Not to put too fine a point on it, we're talking about "United 93" at sea, more or less, but this is an even better procedural. There's an obvious movie star factor this time, as well as an emotional beat at the end that could have been rote but presents Hanks with an opportunity (which he seizes) to dig up something we haven't seen from him in quite a while.
Throughout the film, Hanks' Phillips is cool, collected, calculating, but always warm and human. It's a controlled piece of work from the beginning, but in the character's moment of rescue (it shouldn't be a spoiler that Phillips made it out of there alive, and if it is, watch more news), there's such a magic, genuine touch from the actor that the tears come. That's how you leave the film, and that's going to go a long way toward securing the actor some momentum in an intensely crowded category.
Tacking this on by way of response to some of the ill-considered nit-picking of embargo jumpers this morning: "Captain Phillips" has a plainly obvious theme, commenting on the rift in prosperity between American generations by reflecting it in one between first-world and third-world status quo. It's there from the first scene, when Hanks speaks to his wife (Catherine Keener, barely in the film) about what kind of future they can expect for their children. The pirates in this film aren't drawn with empathy for no good reason; Muse et al. do what they have to do to survive. A line from Muse in the film about being able to settle for what's "good enough": "Maybe in America." Yes, but even still, for how much longer? With that in mind, the violence in the film is not "politically motivated." It's situationally motivated.
Another very odd assertion insinuated at a different publication is that the film is racist. If you don't see what Abdi is doing and how Muse and his comrades' situation is far more grey than black and white (literally), you're not doing the heavy lifting. This guy never, not for one moment, comes off as a "mere monster." He's a man facing very different circumstances, certainly, than anyone in an office typing out a film review. This isn't simply "noble white" at the hands of "insidious black," and I think seeing that in the movie might say more about the reviewer than it does about Billy Ray's work on the page, Greengrass' work behind the camera and Abdi's work in front of it.

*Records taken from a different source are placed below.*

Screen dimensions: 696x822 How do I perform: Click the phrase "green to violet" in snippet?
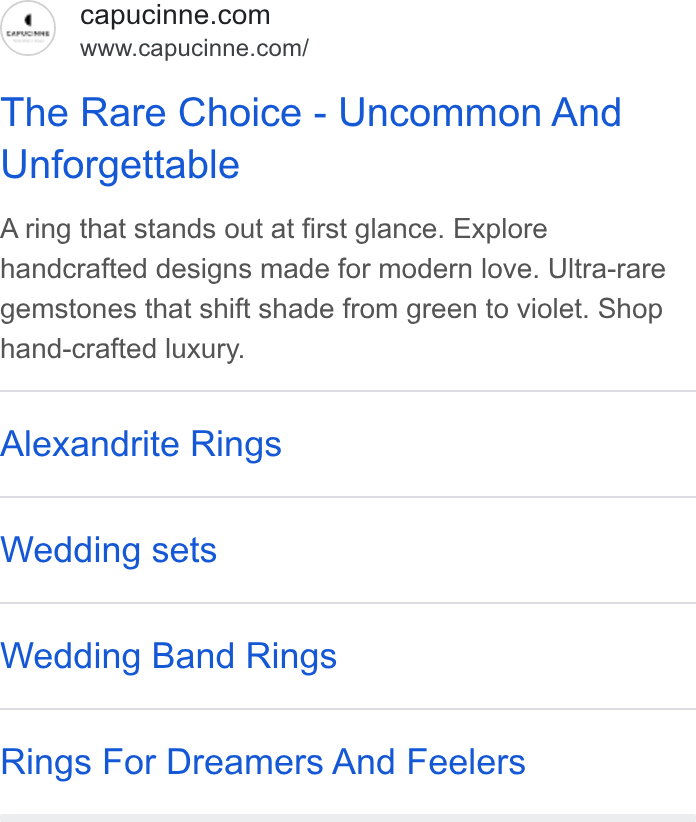coord(495,309)
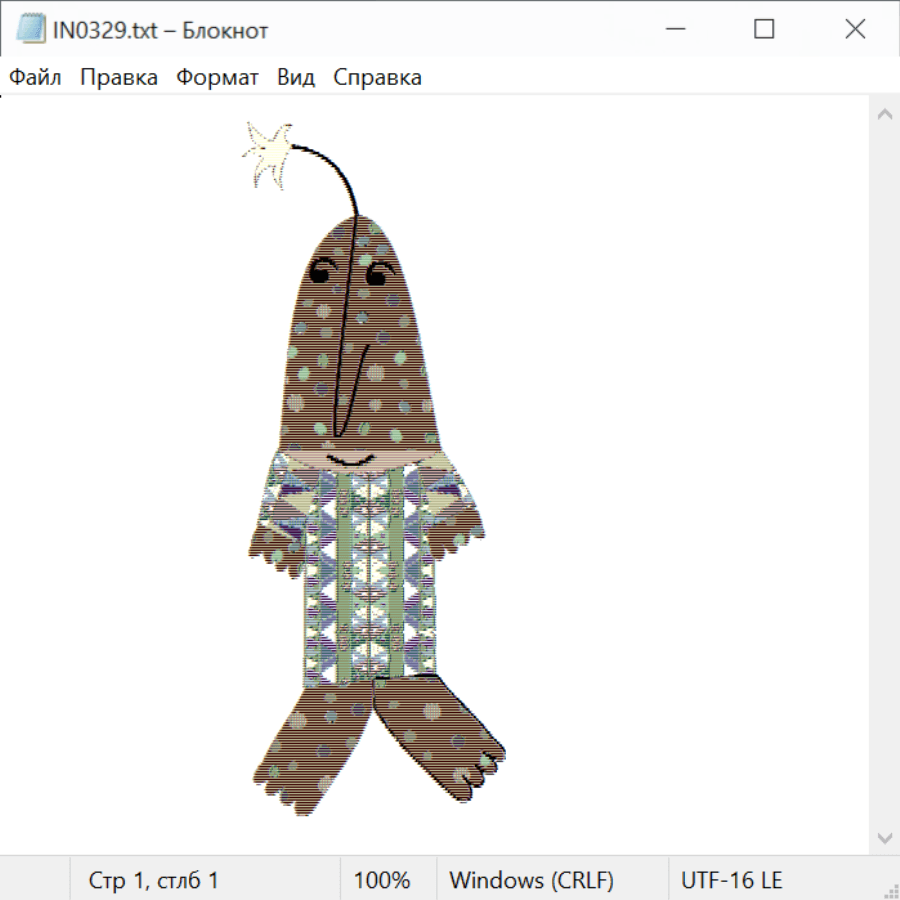The image size is (900, 900).
Task: Click the 100% zoom level in status bar
Action: point(382,881)
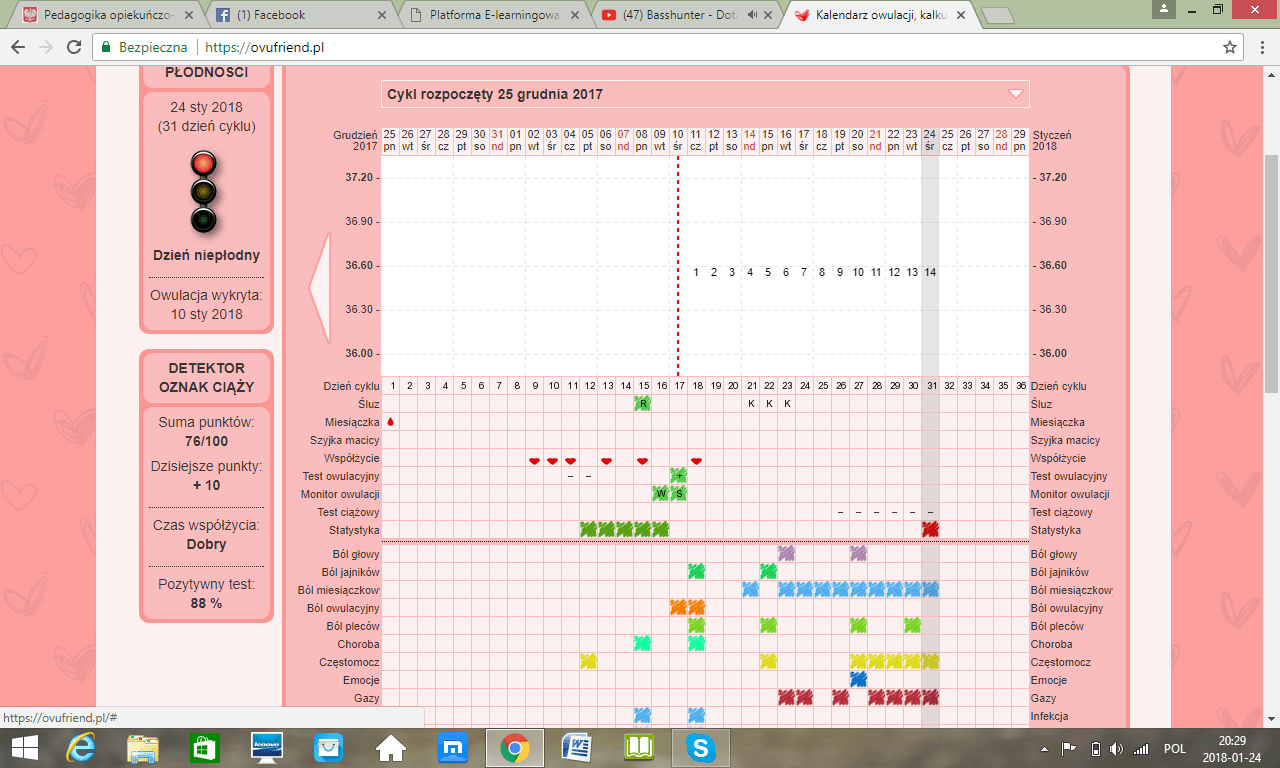Viewport: 1280px width, 768px height.
Task: Reload the page with the refresh button
Action: pyautogui.click(x=74, y=47)
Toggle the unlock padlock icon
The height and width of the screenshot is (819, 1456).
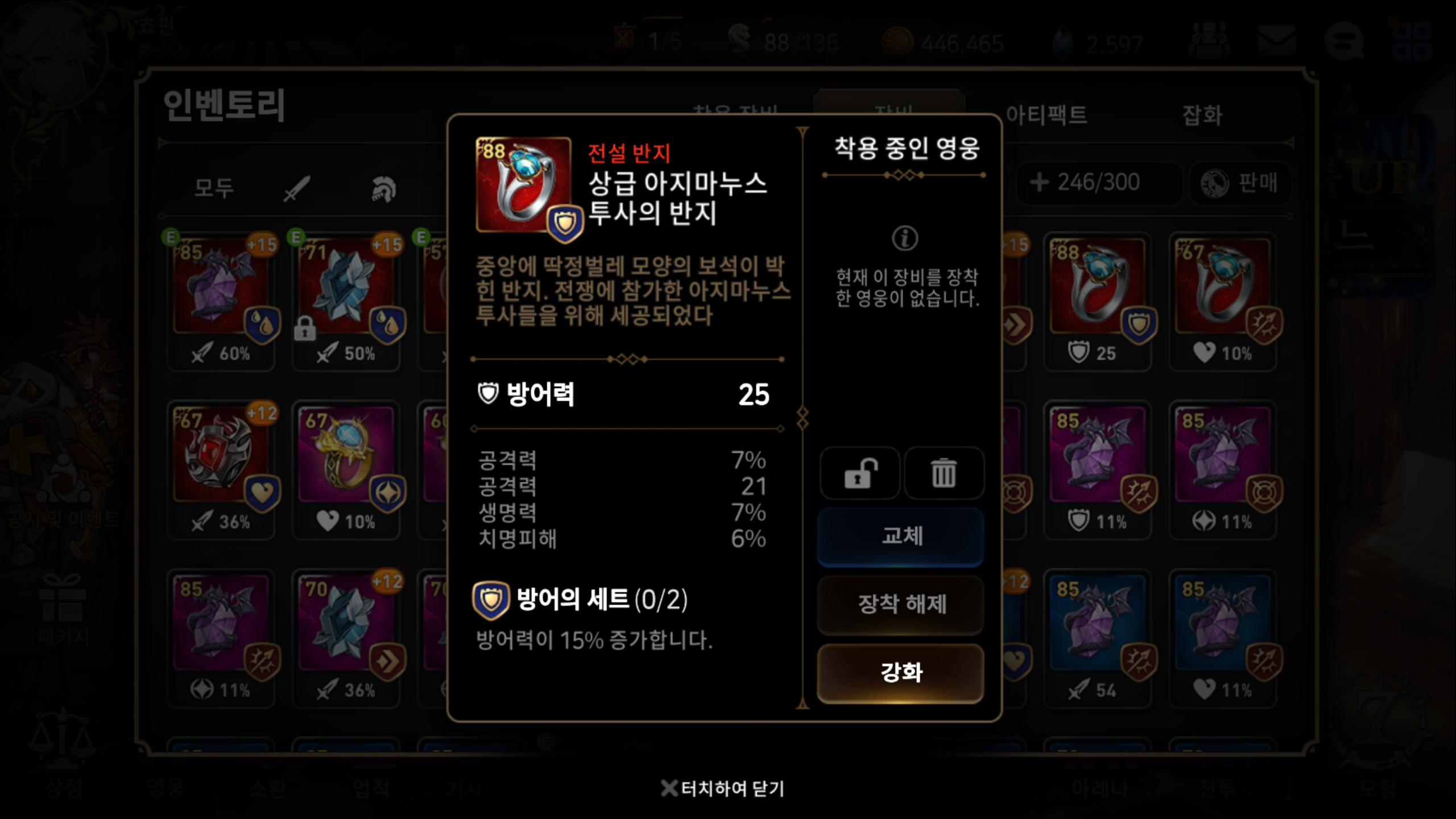point(860,473)
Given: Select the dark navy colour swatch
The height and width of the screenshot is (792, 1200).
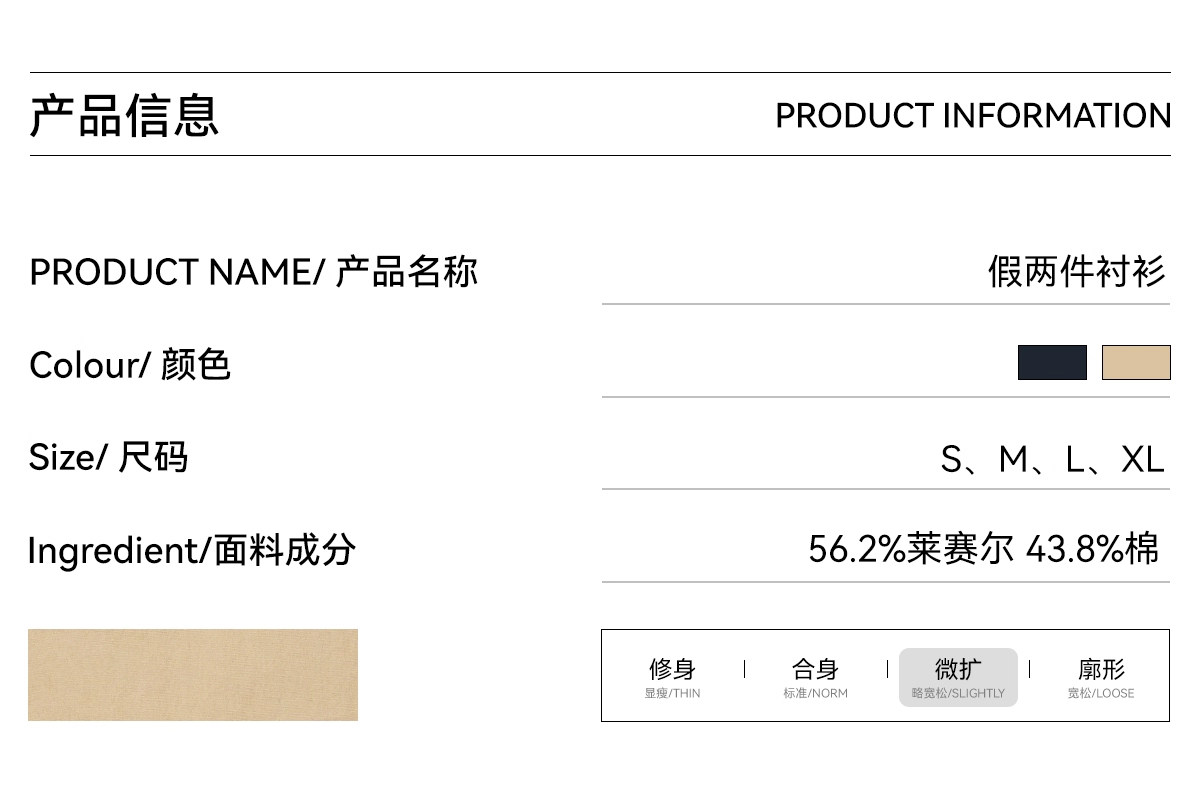Looking at the screenshot, I should [1052, 362].
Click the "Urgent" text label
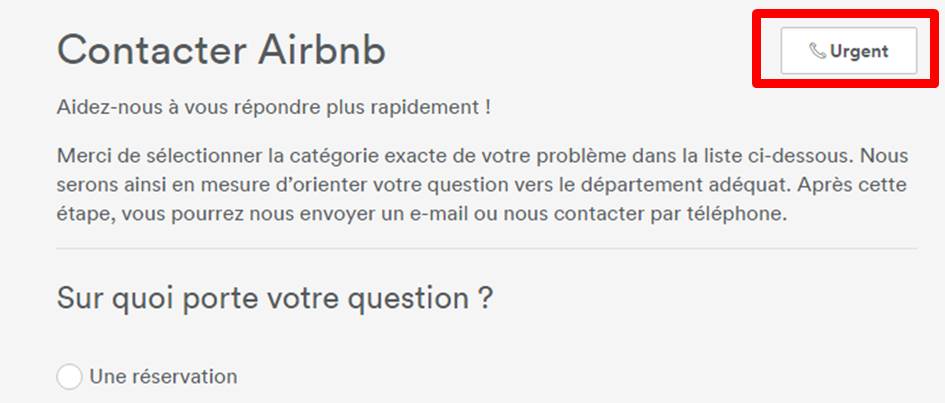This screenshot has width=945, height=403. pyautogui.click(x=858, y=52)
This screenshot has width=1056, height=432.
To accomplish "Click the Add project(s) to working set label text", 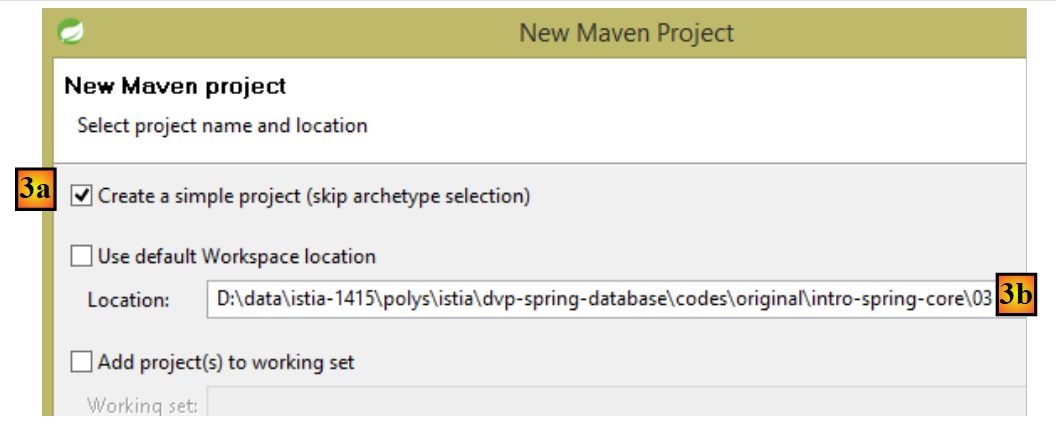I will [225, 362].
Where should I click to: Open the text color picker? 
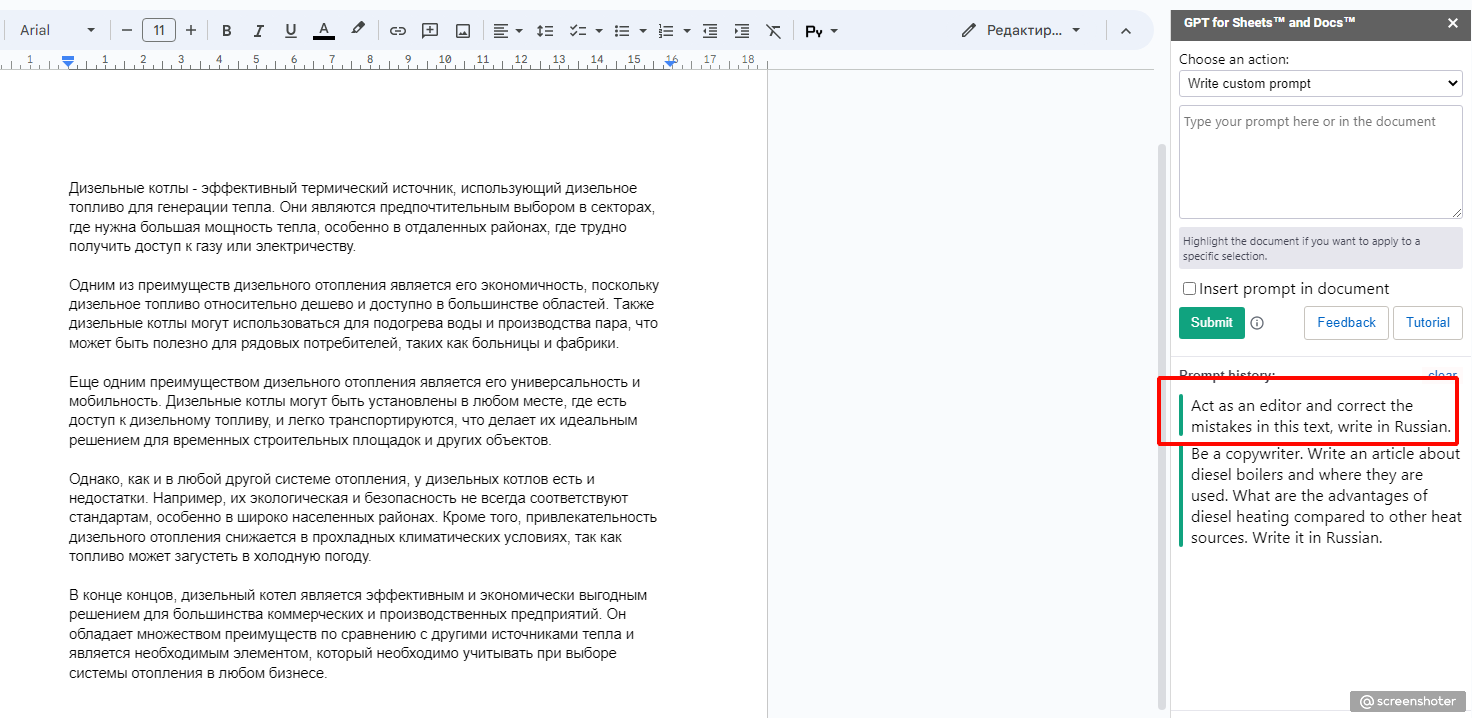click(x=323, y=31)
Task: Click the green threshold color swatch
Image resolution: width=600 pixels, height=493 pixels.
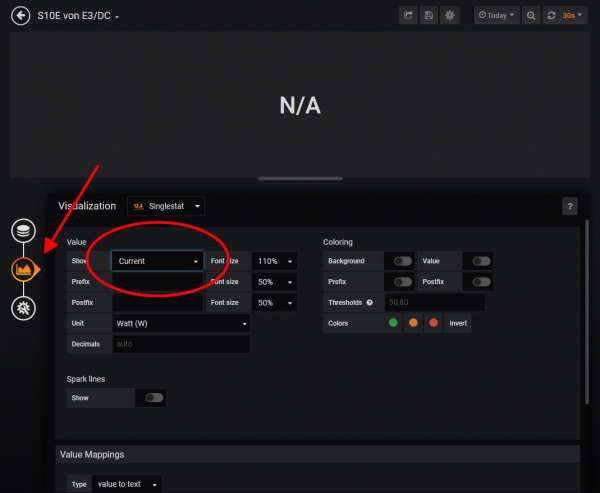Action: [x=393, y=324]
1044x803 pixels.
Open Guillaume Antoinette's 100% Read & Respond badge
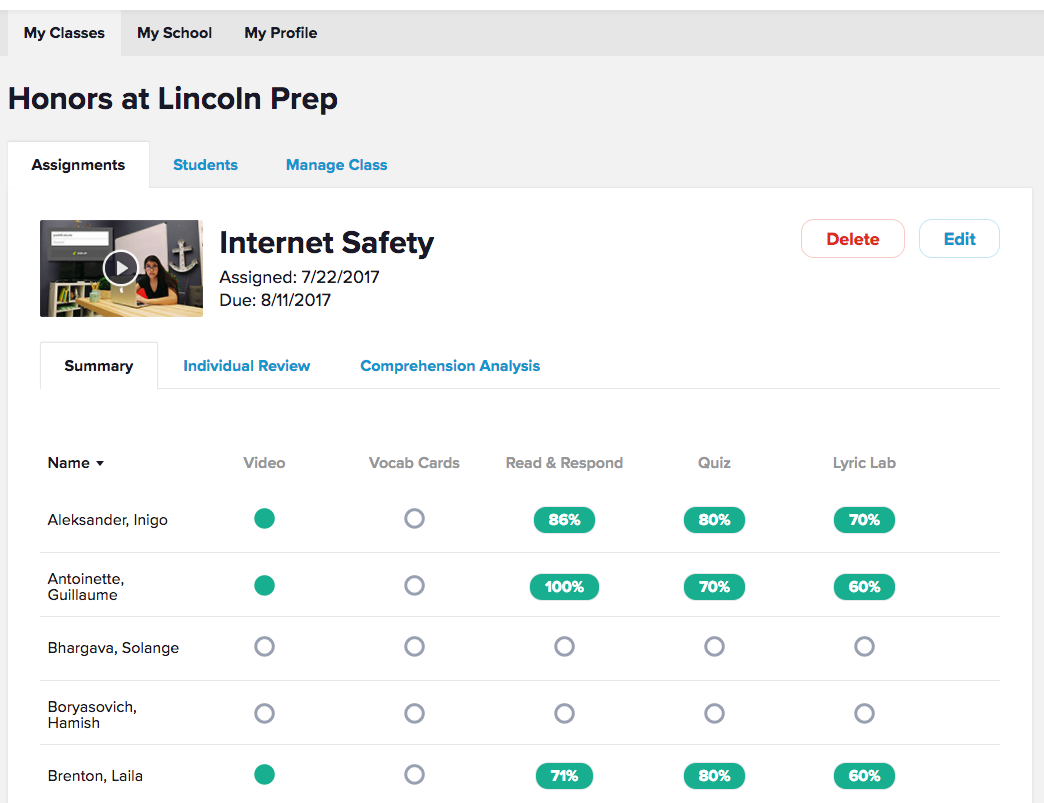(564, 587)
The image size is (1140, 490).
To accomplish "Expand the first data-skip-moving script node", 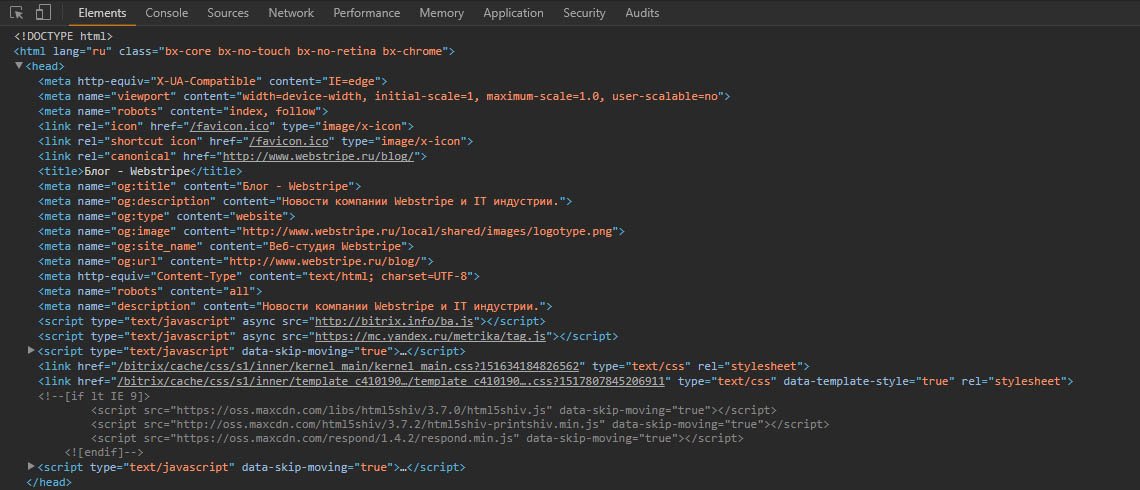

Anyway, you might be wondering why a ton of press for the film is suddenly dropping today, almost five weeks away from release. That's because Sony and producer Scott Rudin decided to screen the heck out of it earlier this week and offered up an embargo date right smack at the beginning of the Toronto Film Festival. It might sound familiar: three years ago, Rudin and Sony's similarly New York Film Festival-bound "The Social Network" made a big splash in the same way and stole a little of the festival's thunder as a result. Today is also the big premiere of Steve McQueen's "12 Years a Slave" in Toronto, which arrived as an awards frontrunner at Telluride last week. The whole thing reeks of confidence, and now that I've seen "Captain Phillips," I can understand why.
So chalk up another sure-fire Oscar player right alongside "Gravity" and "12 Years a Slave." This one connects. It's a masterful, meticulous memorial to one man's ordeal and the heroism that got him out of it. We'll be talking about it for the rest of the year and beyond, I have no doubt.
"Captain Phillips" opens the New York Film Festival on Sept. 27. It arrives in theaters on Oct. 11.